REPUBLIKA.CO.ID,BANDUNG - Lembaga Penjamin Simpanan (LPS) membuka peluang percepatan Program Penjaminan Polis (PPP) asuransi pada 2027, setahun lebih cepat dari mandat Undang-Undang P2SK yang menargetkan program berjalan 2028. Anggota Dewan Komisioner Bidang PPP LPS, Ferdinan D. Purba, mengatakan percepatan bisa dilakukan jika Rancangan Perubahan UU P2SK disahkan pada 2025 dan aturan turunan berupa Peraturan Pemerintah (PP) terbit akhir triwulan I 2026.
“Menurut Undang-Undang P2SK, program ini mulai berjalan 2028. Jika dipercepat 2027, LPS telah siap menerapkan (PPP),” ujarnya di Acara Literasi Keuangan dan Berasuransi, Sabtu (6/12/2025).
PPP akan diformalkan lewat PP, sementara ketentuan teknis seperti batas nilai penjaminan dan produk yang dijamin akan ditetapkan lebih rinci setelahnya. LPS menilai program ini penting untuk memperkuat perlindungan pemegang polis sekaligus memulihkan kepercayaan publik terhadap industri asuransi.
Purba menyebut pengalaman LPS di sektor perbankan menunjukkan program penjaminan mampu mendorong kenaikan kepercayaan dan pertumbuhan dana masyarakat. “Keberadaan PPP merupakan bagian dari recovery & resolution framework untuk menghadapi kemungkinan kegagalan perusahaan asuransi, berdasar pengalaman LPS selama ini dalam menjalankan program penjaminan simpanan, kepercayaan masyarakat terhadap perbankan meningkat. Dana pihak ketiga (DPK) perbankan juga naik,” jelasnya.
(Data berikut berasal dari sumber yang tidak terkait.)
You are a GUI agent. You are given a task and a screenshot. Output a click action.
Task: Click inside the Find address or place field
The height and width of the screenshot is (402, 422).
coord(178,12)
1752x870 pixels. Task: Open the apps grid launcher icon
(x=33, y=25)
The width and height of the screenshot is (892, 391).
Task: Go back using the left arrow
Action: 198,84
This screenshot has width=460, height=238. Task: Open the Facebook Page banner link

Sebagai gambaran, data LPS mencatat pertumbuhan dana pihak ketiga perbankan rata-rata naik dari 7,7 persen sebelum LPS beroperasi menjadi 15,3 persen setelah program penjaminan simpanan berjalan. Contoh negara lain seperti Malaysia juga menunjukkan premi asuransi tumbuh lebih tinggi setelah program penjaminan polis diterapkan.
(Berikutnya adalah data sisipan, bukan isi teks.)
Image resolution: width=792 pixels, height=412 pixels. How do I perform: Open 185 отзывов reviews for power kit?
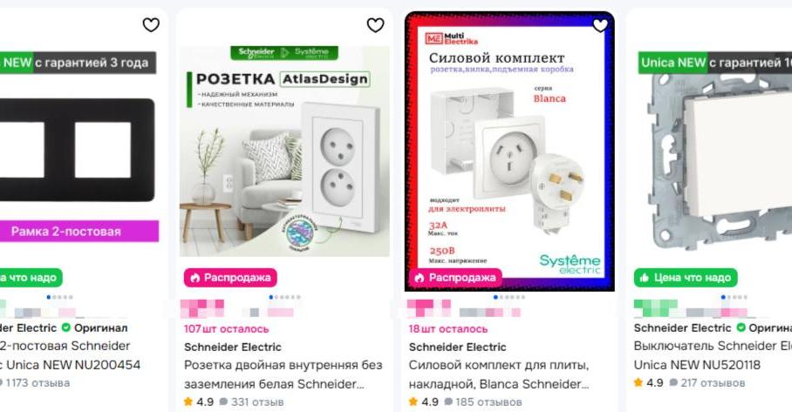tap(483, 402)
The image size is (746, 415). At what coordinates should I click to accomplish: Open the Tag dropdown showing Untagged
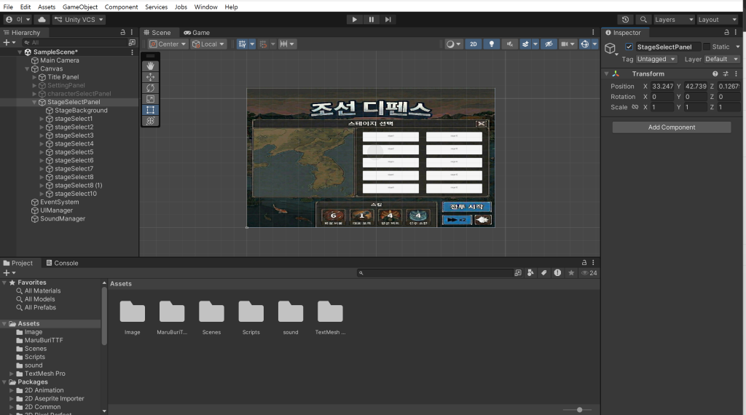pyautogui.click(x=656, y=59)
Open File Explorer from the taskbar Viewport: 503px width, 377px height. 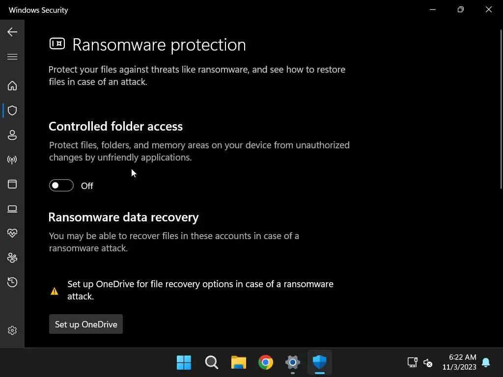pyautogui.click(x=239, y=363)

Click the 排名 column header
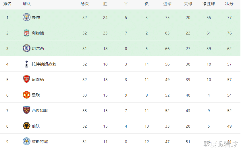tap(7, 4)
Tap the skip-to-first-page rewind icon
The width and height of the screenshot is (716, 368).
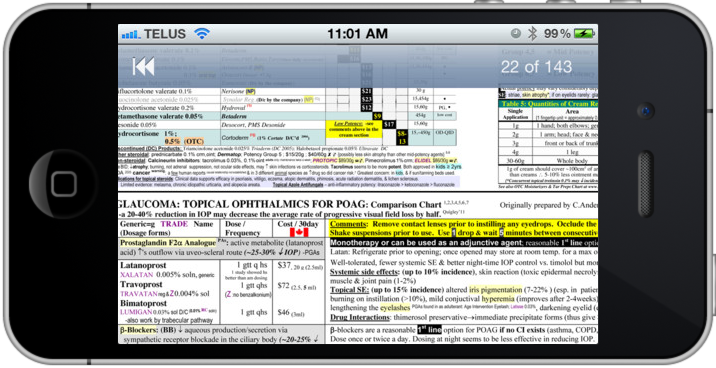coord(143,67)
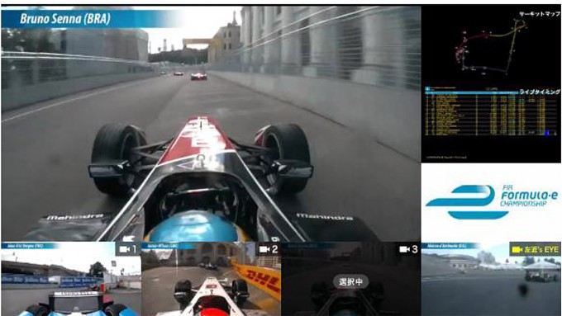562x316 pixels.
Task: Click the camera 1 icon badge
Action: [127, 249]
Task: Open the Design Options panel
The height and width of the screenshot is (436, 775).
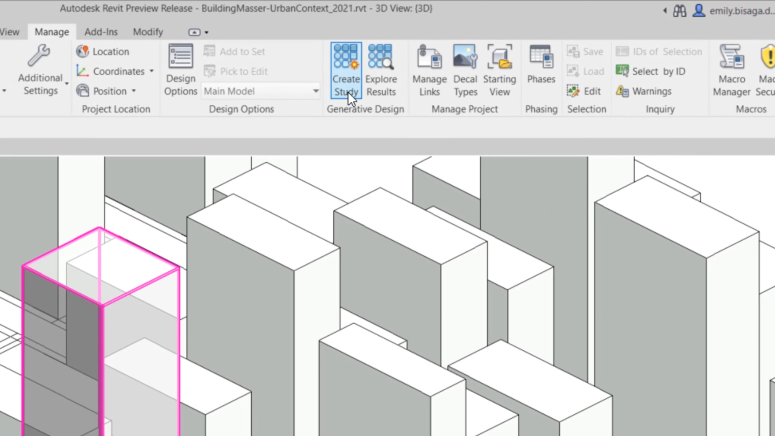Action: 180,69

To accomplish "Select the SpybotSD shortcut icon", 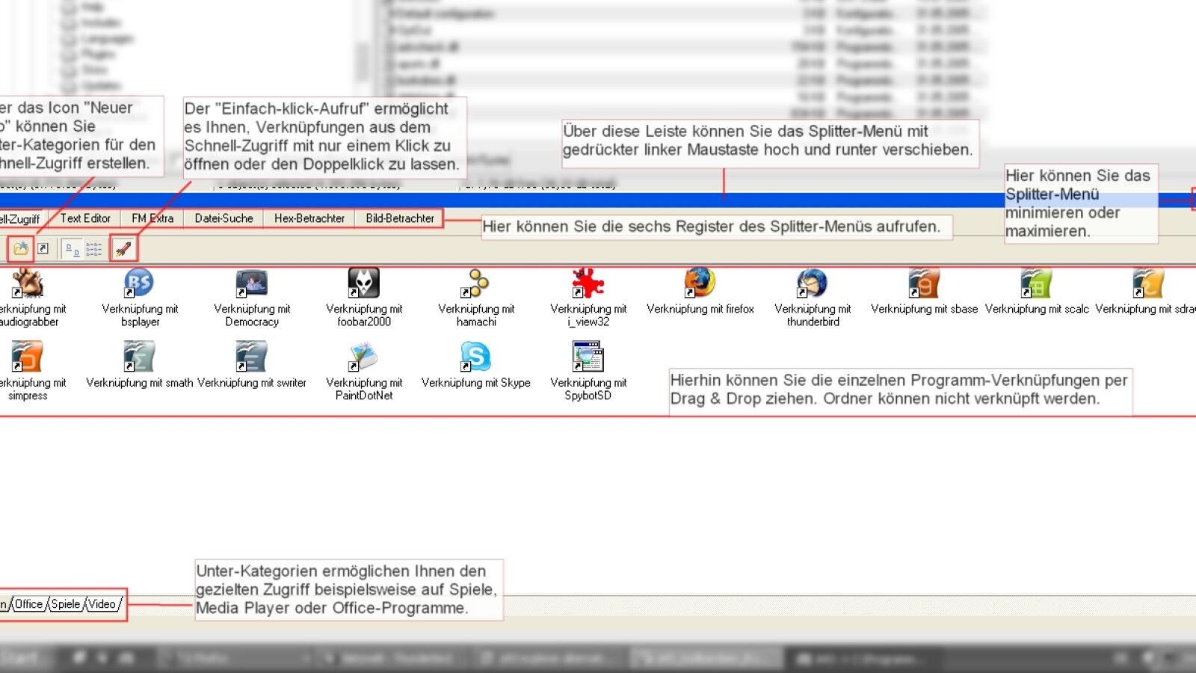I will (x=588, y=357).
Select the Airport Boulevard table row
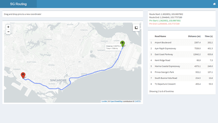Image resolution: width=218 pixels, height=123 pixels. (182, 42)
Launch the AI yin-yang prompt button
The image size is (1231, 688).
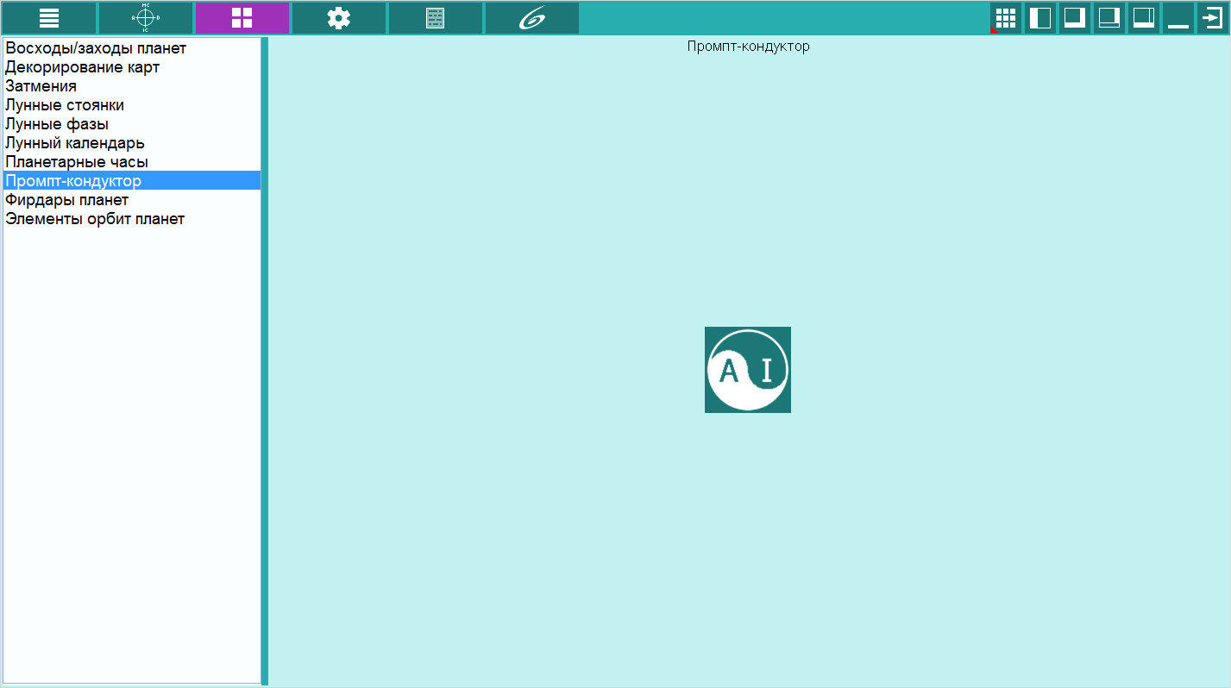point(748,370)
Dalam rancangan PPP, LPS menyiapkan tiga skema. Pertama, jaminan klaim polis jika perusahaan asuransi bermasalah, sehingga klaim tetap dibayar penuh atau sebagian. Kedua, pengalihan portofolio ke perusahaan yang sehat agar manfaat polis tetap berjalan.
Ketiga, pengembalian polis bila pengalihan tidak bisa dilakukan, dengan pembayaran sesuai batas penjaminan. Nilai yang diperkirakan dijamin berada di kisaran Rp500 juta hingga Rp700 juta atau sekitar 90 persen dari rata-rata nilai polis nasional.
“Skema ini akan otomatis dilakukan oleh LPS tanpa perlu pilihan dari pemegang polis,” ujar Purba.
Percepatan PPP juga diharapkan menahan dampak krisis kepercayaan yang membuat penetrasi asuransi Indonesia masih rendah. Hingga akhir 2024, penetrasi asuransi baru 1,40 persen, tertinggal dari negara ASEAN lain.
Direktur Eksekutif Surveilans, Data, dan Pemeriksaan Asuransi LPS Suwandi menilai salah satu penyebabnya adalah rentetan kasus gagal bayar yang berujung pencabutan izin usaha. “Kasus-kasus yang melibatkan Perusahaan asuransi memang cukup menekan penetrasi industri asuransi. Sejak 2016 hingga 2025, sudah ada 19 perusahaan asuransi yang dicabut izin usahanya oleh OJK,” kata Suwandi.
Dengan PPP, LPS berharap kepercayaan masyarakat pulih karena ada kepastian perlindungan saat perusahaan asuransi bermasalah. Target akhirnya, industri tumbuh lebih sehat dan minat masyarakat berasuransi ikut meningkat.